Neither pay sector-leading yields because both are highly valued, but there is a reason. Both have superior dividend health compared to their peers, making them better plays for investors with longer time horizons. The takeaway for today is that both reported solid Q4s, gave favorable outlooks, and have analysts' support, yet their stock prices are coming under pressure, setting up a dip-buying opportunity.
W.W. Grainger, a King of Dividend Kings
W.W. Grainger is not a high-yielding Dividend King or even a high-yielding stock with a payout near 0.75%, but it has what most other kings don’t: a robust outlook for future dividend increases. This company is paying only 20% of its earnings after 52 consecutive years of dividend increases, leaving it room to continue its trend for another 50+ years.
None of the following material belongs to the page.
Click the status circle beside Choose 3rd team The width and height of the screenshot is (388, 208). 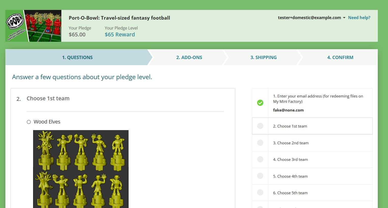coord(260,159)
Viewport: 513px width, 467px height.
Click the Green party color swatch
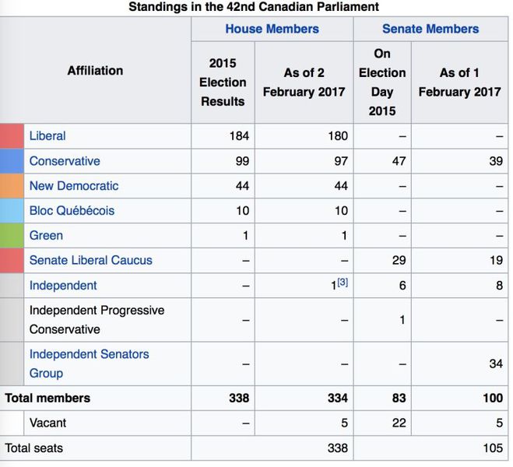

The CAGR is also impressive; the 6% it has been running for the last few years is about triple the group average, and investors can expect it to be sustained in 2024 and 2025.
The Q4 results were solid and came with favorable guidance for 2024. The company’s revenue fell short of the consensus, but the miss is slim and offset by margin strength. The $8.33 in adjusted earnings is up 17% YOY compared to the 5% top-line advance, and margin strength is expected to continue. The guidance includes revenue and profits in a range bracketing the Marketbeat.com consensus with consensus in the lowest quartile. Operating margin is expected to widen over 100 basis points over the Q4 results, providing leverage for capital returns.
Grainger repurchases shares in addition to paying dividends. The guidance for 2024 includes $1 billion in planned repurchases or about 2% of the market cap. Repurchases in F2023 reduced the count by 1.95% and are helping to support the stock price. Analysts also support the stock price, although the consensus target lags behind price action. The Marketbeat.com consensus figure is up more than 25% YOY, including several new revisions. Those are all positive and include the new high target of $995 set by Baird. Baird rates this stock at Outperform.
Church & Dwight is on track to be crowned Dividend King
Church & Dwight is among the highest-valued consumer staples stocks, trading at 28X its earnings. That’s in alignment with Clorox (NYSE: CLX) and greater than the 24X you pay for Colgate-Palmolive (NYSE: CL), and the reason is dividend quality. The yield is among the lowest in the group because of the valuation, about 1.15%, but it is the healthiest with the most robust outlook for growth. This company pays only 35% of its earnings consensus after 28 years of increases, and it is a growing business; increases are expected for many more decades.
Church & Dwight sustained a mid-to-single-digit growth pace in Q4 and is forecasting the same for 2024. The guidance forecasts top-line growth to slow to about 4% but for the margin to widen. Earnings are expected to be +8.5%, suggesting the mid-single-digit distribution growth pace will continue, and the payout ratio will decline.
The analysts’ activity favors higher share prices. The sentiment is pegged at a firm Hold, and the consensus target is up 12% compared to last year, including several post-release updates. The consensus lags behind the market, but the new revisions suggest a 5% to 10% upside.
The dip in CHD stock was short-lived. The stock price is moving higher and on track for a 2-year closing high. The next target for significant resistance is near $103.50, which may cause the next targetable dip. If not, a move to new highs would indicate an increasing bullish sentiment and could take this stock to a new all-time high by mid-year.